EX-99.(H)(38) 22 dex99h38.htm ADMINISTRATIVE SERVICES AGREEMENT Administrative Services Agreement

Exhibit (h)(38)

March 1, 2006

Ladies and Gentlemen:

This letter sets forth the agreement between Columbia Management Distributors, Inc. (“we” or “us”, or the “Distributor”) and TIAA-CREF Life Insurance Company (“you” or the “Company”) concerning certain administrative services to be provided by you on a sub-administration basis, with respect to Designated Portfolios (as defined below) of Wanger Advisors Trust (the ‘Trust” and each series a “Fund”).

 

1. Administrative Services and Expenses. Administrative services for the Account (as defined below) which invests in Designated Portfolios (as defined below) of the Trust pursuant to the Participation Agreement among the Company, the Trust, Columbia Wanger Asset Management, LLP, and the Distributor (the “Participation Agreement”) and for purchasers of Contracts (as defined below) are the responsibility of the Company. Administrative services for the Designated Portfolios, in which the Account invests, and for purchasers of shares of the Designated Portfolios, are the responsibility of the Distributor. Capitalized terms not defined herein shall have the meanings ascribed to them in the Participation Agreement.

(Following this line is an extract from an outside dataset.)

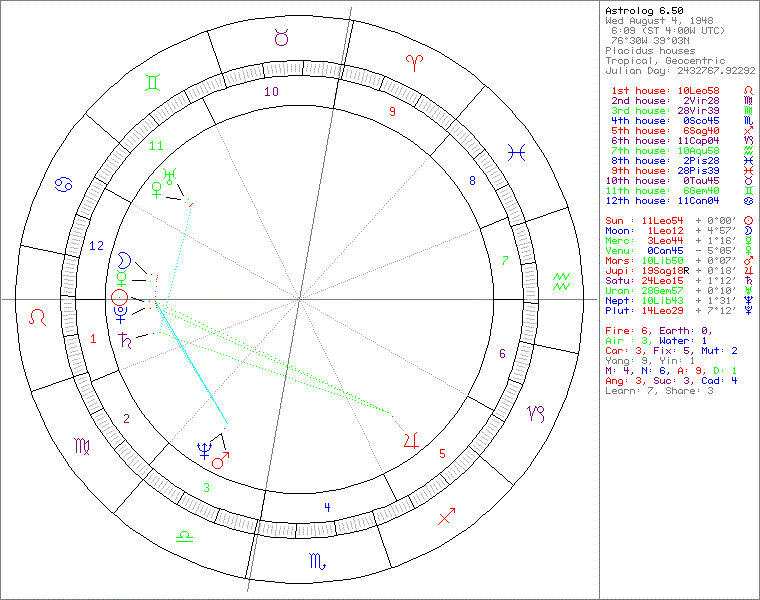Select the green Venus glyph in the chart
This screenshot has height=600, width=760.
click(x=156, y=187)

You have agreed to assist us, as we may request from time to time, with the provision of administrative services (“Administrative Services”) to the Designated Portfolios, on a sub-administration basis, as they may relate to the investment in the Designated Portfolios by the Account. It is anticipated that Administrative Services may include (but shall not be limited to) the mailing of Fund reports, notices, proxies and proxy statements and other informational materials to holders of the Contracts supported by the Account with allocations to the Designated Portfolios; the provision of various reports for the Fund and for submission to the Trust’s Board of Trustees; the provision of shareholder support services with respect to the Designated Portfolios; such services listed on Schedule A attached hereto and made a part hereof.

 

2. Administrative Expense Payments. In consideration of the anticipated administrative expense savings resulting from the arrangements set forth in this letter agreement, the Distributor agrees to pay the Company on a quarterly basis an amount set forth in Schedule B attached hereto and made a part hereof.

For purposes of computing the payment to the Company contemplated under this Paragraph 2 for each quarterly period, the average daily net assets invested by the Account shall be multiplied by the rate shown in Schedule B multiplied by the actual number of days in the period divided by 365.

The expense payment contemplated by this Paragraph 2 shall be calculated by the Distributor at the end of each quarter and will be paid to the Company within 30 days thereafter. Payment will be accompanied by a statement showing the calculation of the quarterly amount payable by the Distributor and such other supporting data as may be reasonably requested by the Company.